*AIM OF THE EXERCISE*
Without copying any picture, transcribe exactly the lines of the data below from the one containing "Screen dimensions: 1227x472" through the one containing "Task: Open the greater-than operator dropdown".

*RECORDS*
------

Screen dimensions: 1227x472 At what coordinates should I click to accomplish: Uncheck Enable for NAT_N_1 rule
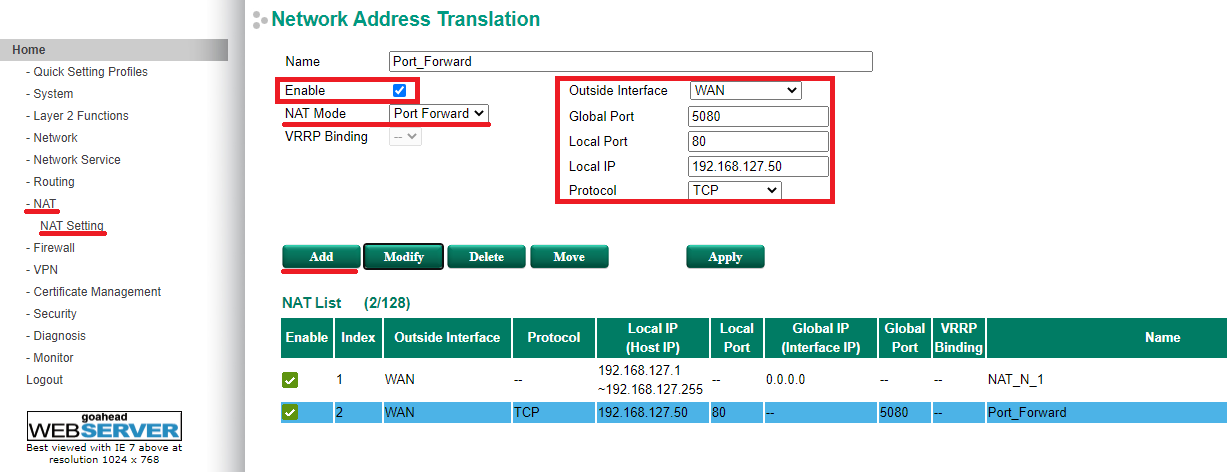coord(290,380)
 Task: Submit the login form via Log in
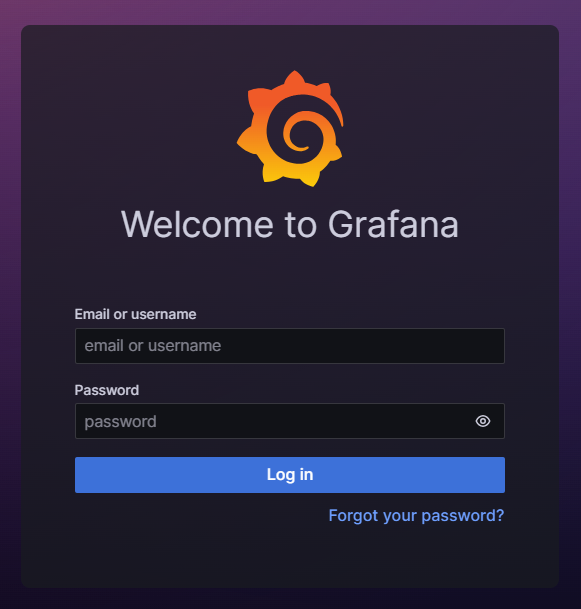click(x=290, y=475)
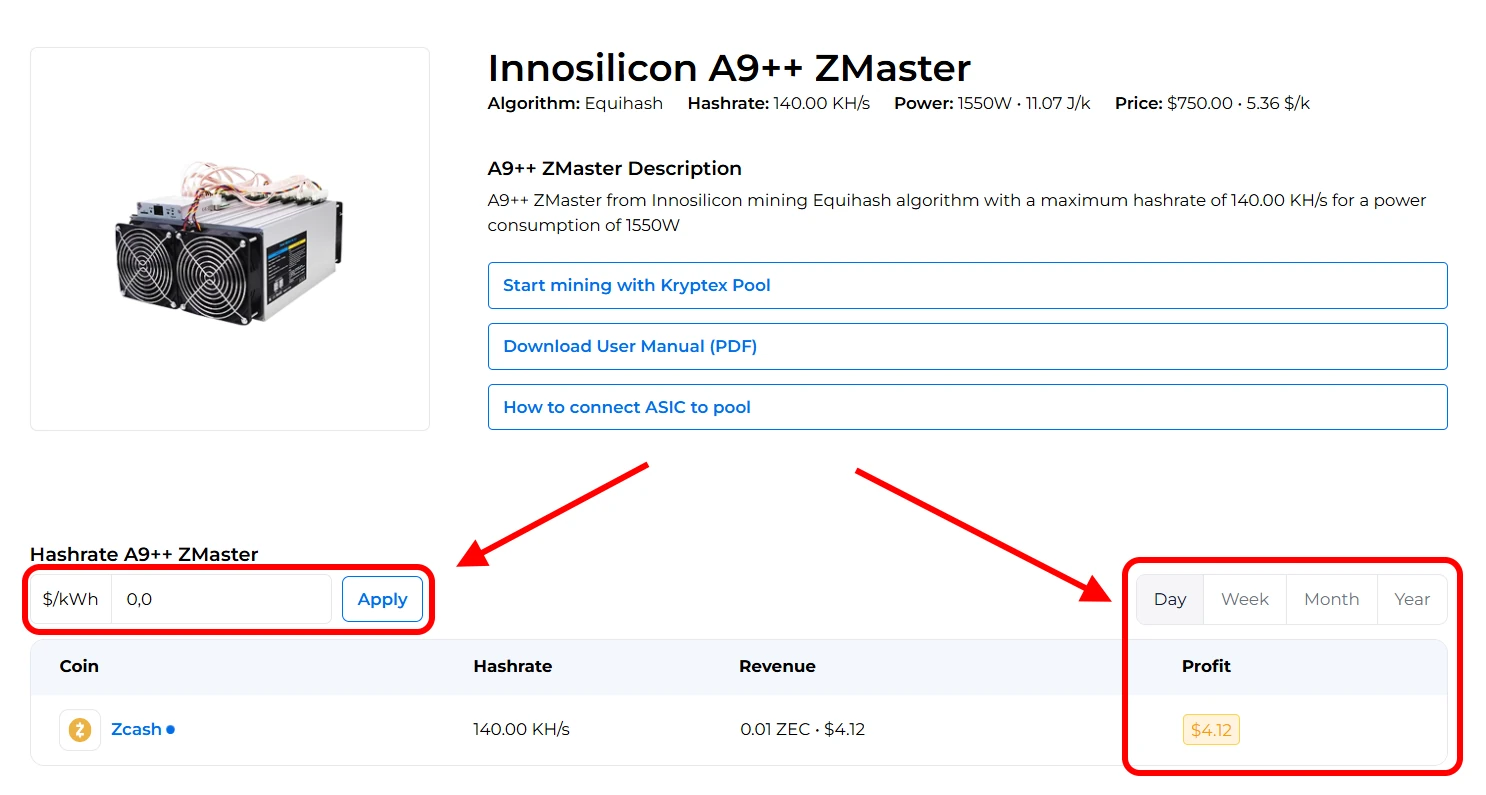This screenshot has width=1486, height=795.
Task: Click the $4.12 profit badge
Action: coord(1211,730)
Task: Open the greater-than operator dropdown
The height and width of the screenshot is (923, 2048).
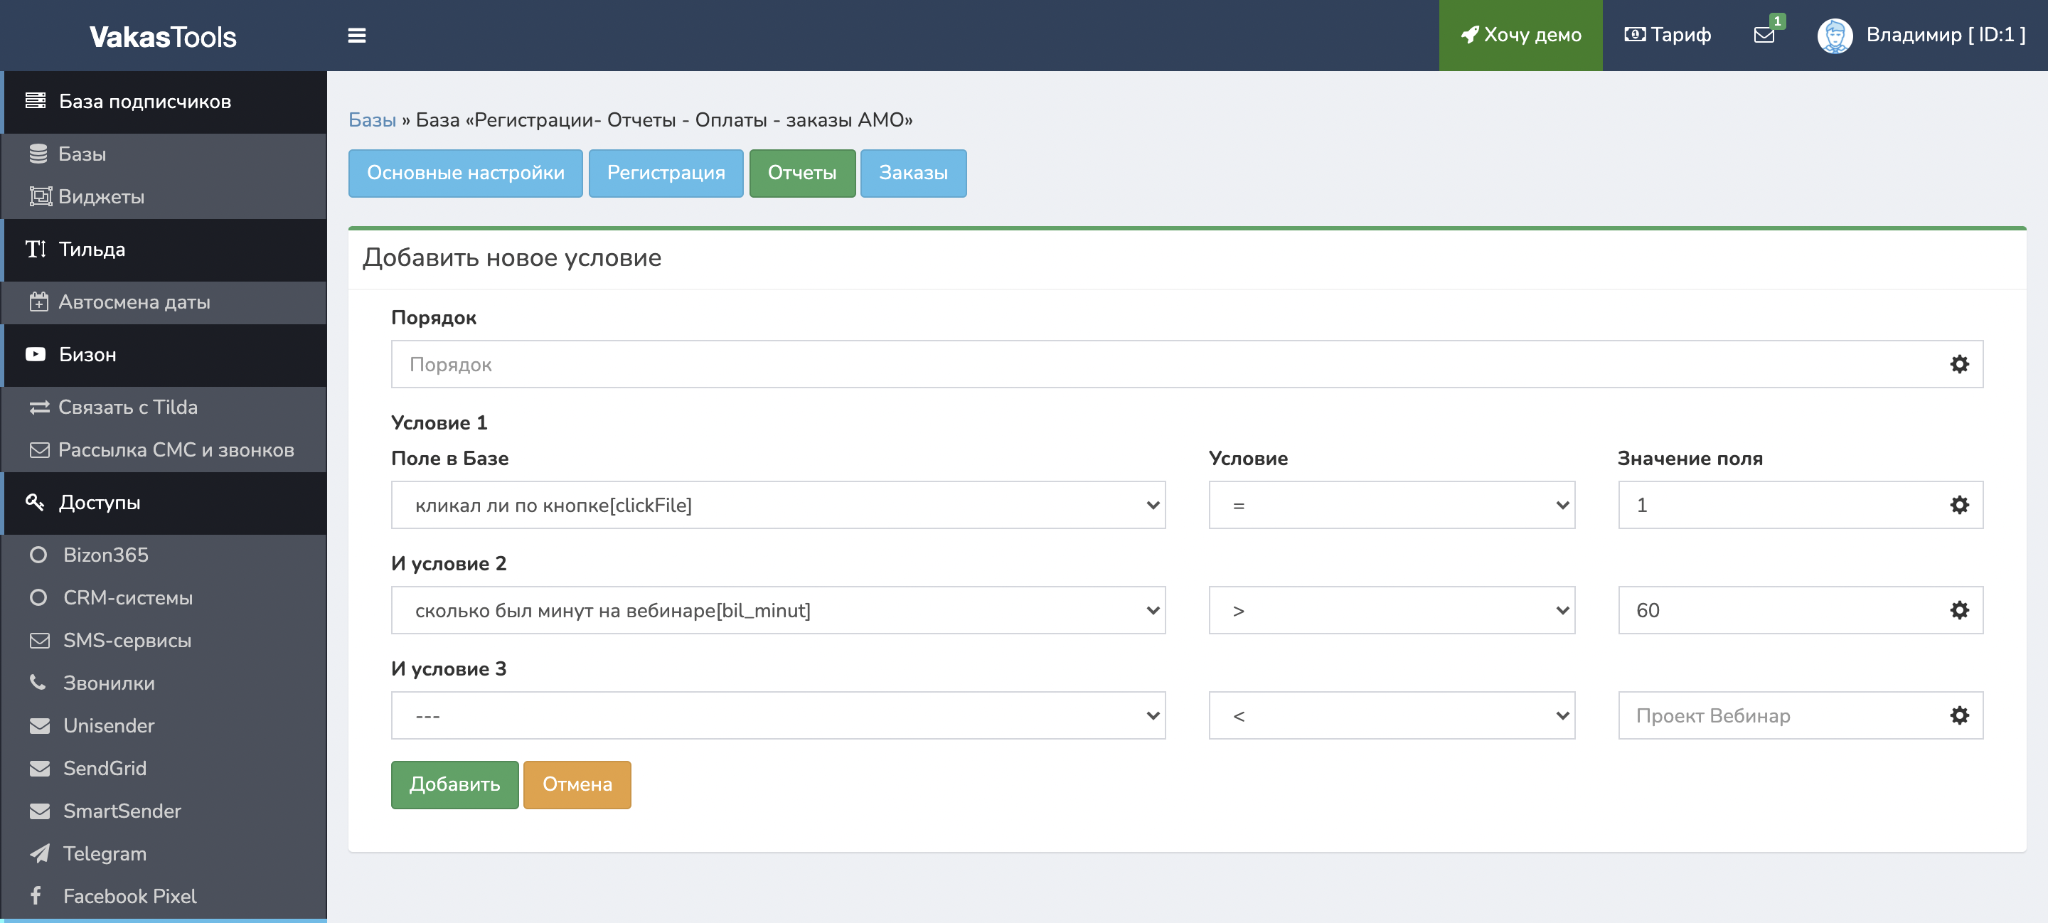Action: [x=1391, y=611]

------

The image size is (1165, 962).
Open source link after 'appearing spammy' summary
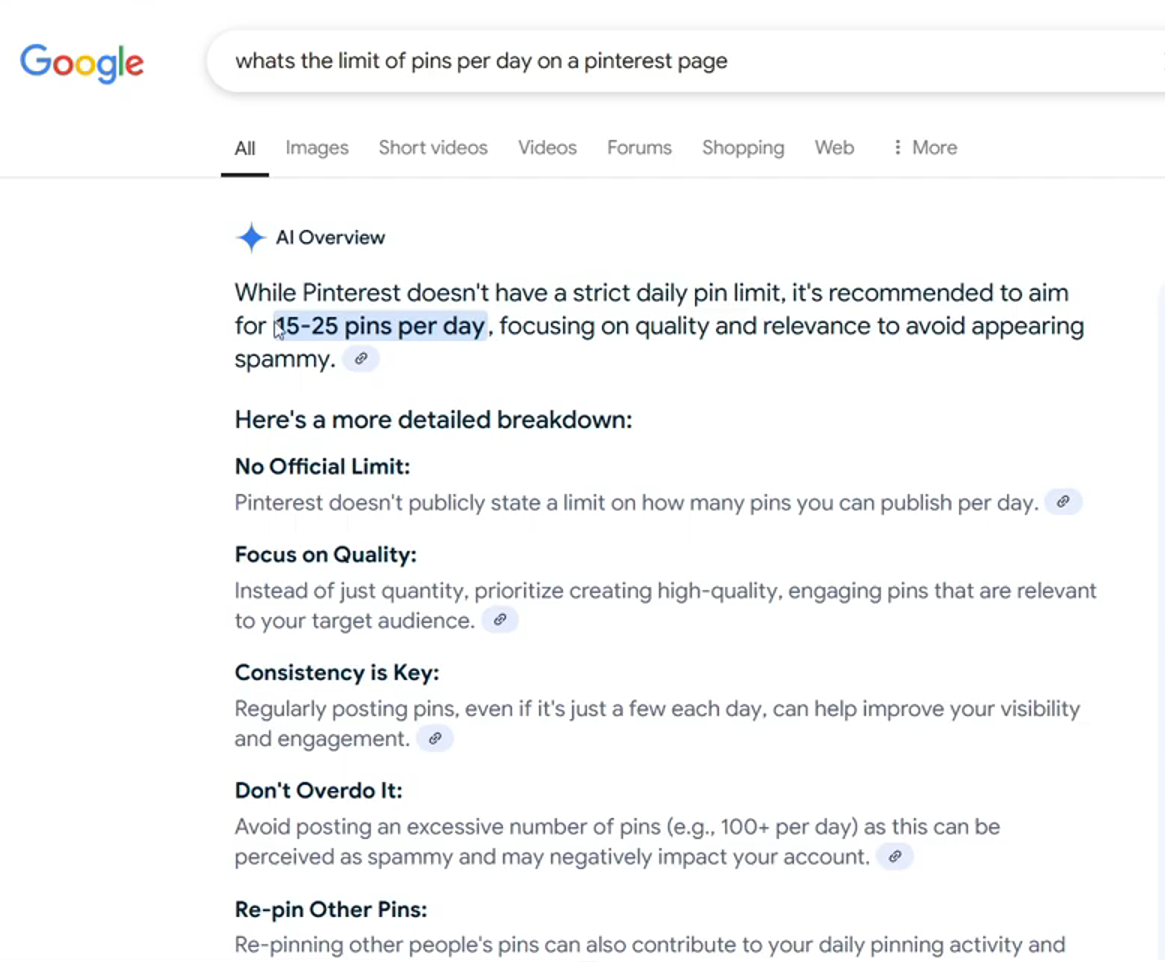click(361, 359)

------

*YOUR RESPONSE*
Screen dimensions: 1227x472 At what coordinates should I click to accomplish: Uncheck Enable for NAT_N_1 rule
coord(290,380)
 Task: Submit the login form via Log in
click(x=290, y=475)
This screenshot has width=1486, height=795.
Task: Click the $4.12 profit badge
Action: coord(1211,730)
Task: Open the greater-than operator dropdown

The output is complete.